TH: In my work as the Project Director for the ARC education Project, I am fascinated by how our different member systems are managing the pandemic and education. I am also following what we can learn from other responses across the country and globe (see Educational International, the OECD, HundrEd, Unicef, People for Education, UNESCO). I believe Ontario can learn a lot from and with its global partners and that we need more ways to share our experiences and include key stakeholder voices at the decision-making table. Twitter has always been an excellent resource for me as an educator and it has been truly wonderful during the pandemic. I have an opportunity to learn from educators around the world and access content and practices I may not normally. I have been following People for Education, Carol Campbell and Caroline Alfonso among others to give me insight on what is happening in Ontario. I have also been actively engaged with my Facebook friends and gauging their responses to the numerous articles and opinion pieces that I am posting. This helps me get a sense of different perspectives and keeps me thinking critically. There are no easy solutions and no plan that will make everyone happy. Finally, as a mentor-coach and practitioner, I have appreciated Growth Coaching International’s #curiousconvos webinars (and even participated in my first one) as well as the resources made available by the Instructional Coaching Group and Cult of Pedagogy.

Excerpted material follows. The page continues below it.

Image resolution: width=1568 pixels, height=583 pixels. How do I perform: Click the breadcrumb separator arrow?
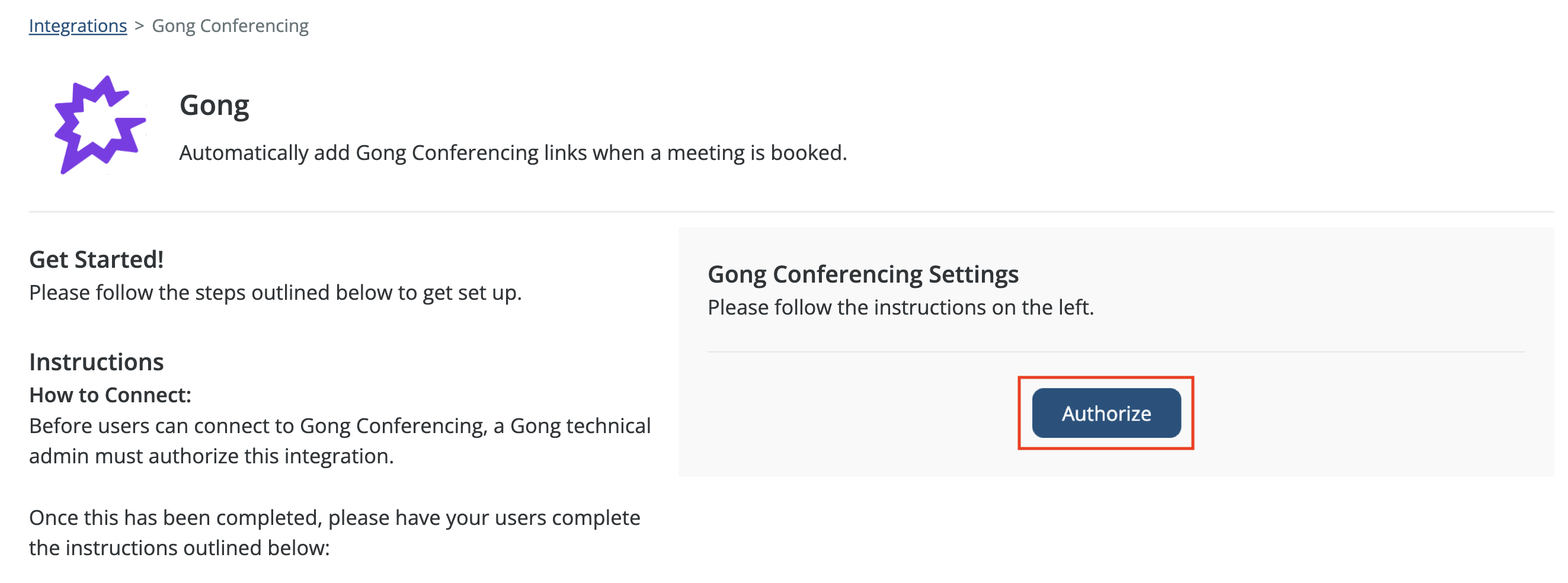(139, 25)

A typical day at home. Photo: Trista Hollweck

IEN: What are you reading, watching, listening to that you would recommend to others?

TH: During this time, I have been co-teaching a graduate course in the Faculty of Education at the University of Ottawa with my colleague Dr. Linda Radford called Pandemic Pedagogies: Responsive Teaching and Learning in Times of Crisis. Together with our students, we have been thinking with and against Deborah Britzman’s (1998) Lost subjects, contested objects toward a psychoanalytic inquiry of learning and Cherie Dimaline’s (2017) young adult fiction novel “The Marrow Thieves.” This course has been very helpful to push my thinking and help me make sense of my own pandemic experience. As other writers have noted, dystopian books (I am revisiting Margaret Atwood’s body of work), movies and TV series are bizarrely comforting to me during this time.

IEN: What have you found most inspiring?

TH: I have found many moments of inspiration during the pandemic. It is amazing to see how quickly schools and districts have found innovative ways to deliver food, social services support, technology and mobile hotspot devices to students as well as how they’ve delivered curriculum using online, radio, television and printed methods. So many teachers have been incredibly innovative in their pandemic pedagogies and their use of online platforms and social media apps such as Tik Tok and Instagram to connect with their students. Colleagues at my previous school district, the Western Quebec School Board (WQSB), are also a constant source of inspiration. Since most elementary schools outside of the greater Montreal area in the province of Quebec reopened in May, I believe we can learn a lot from their experience and creativity (see the interviews with WQSB teacher Letha Henry and principal Sam Halpin). Ultimately, I tend to dwell in a place of hope and am inspired to believe that together we can use this terrible situation to catalyze transformational change and improve our public education system.